La collaboration LHCb a rapporté l’observation de la désintégration du méson BS0– une particule lourde formée d’un antiquark b et d’un quark s – en deux muons. Cette désintégration est la plus rare jamais observée pour cette particule. D’après les prédictions théoriques, elle devrait avoir lieu environ trois fois sur un milliard de collisions.
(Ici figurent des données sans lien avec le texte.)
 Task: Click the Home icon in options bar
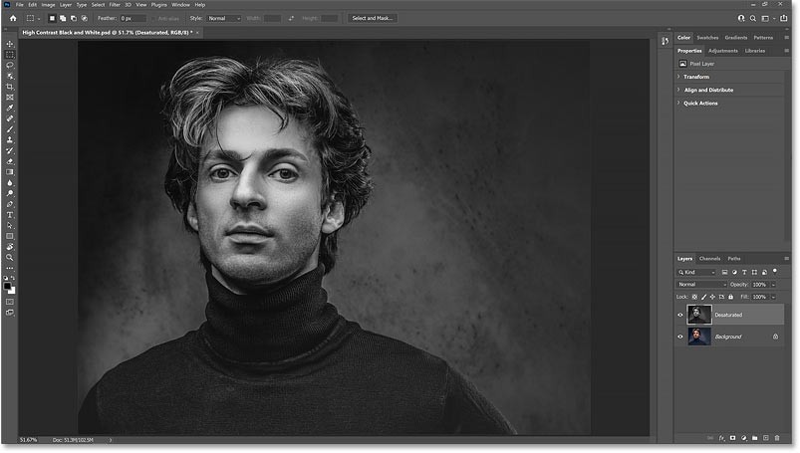point(9,18)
La désintégration du méson BS0est considérée depuis longtemps comme un endroit très prometteur pour chercher des failles dans l’armure du modèle standard; en effet, si cette théorie constitue la meilleure description disponible du monde subatomique, elle laisse néanmoins plusieurs questions sans réponse. Par conséquent, les physiciens ont proposé, au fil du temps, diverses alternatives et théories complémentaires. Plusieurs des théories qui imaginent des extensions du modèle standard dans la nouvelle physique, comme la supersymétrie, par exemple, prédisent des valeurs sensiblement plus élevées pour la probabilité de cette désintégration du méson BS0. Par conséquent, l’observation d’un écart significatif par rapport à la valeur prédite par le modèle standard impliquerait la présence d’une nouvelle physique, encore inconnue.
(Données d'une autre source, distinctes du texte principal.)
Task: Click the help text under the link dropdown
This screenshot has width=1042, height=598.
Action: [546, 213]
La valeur expérimentale mesurée par la collaboration LHCb pour cette probabilité montre une excellente correspondance avec la valeur prédite par la théorie, et le résultat est confirmé à un niveau de fiabilité très élevé, 7,8 déviations standard; cela signifie que ce résultat est fiable et n’est pas dû au hasard. La collaboration LHCb a obtenu le premier indice de ce phénomène en novembre 2012, avec une signification statistique de 3,5 déviations standard. Trois ans plus tard, en mai 2015, LHCb a obtenu, en travaillant avec la collaboration CMS, la première observation confirmée, avec une signification statistique de 6,2 déviations standard.
Cette nouvelle observation limite la marge de manœuvre pour les autres théories sur la physique au-delà du modèle standard. Toutes les théories candidates devront prouver qu’elles sont compatibles avec cet important résultat.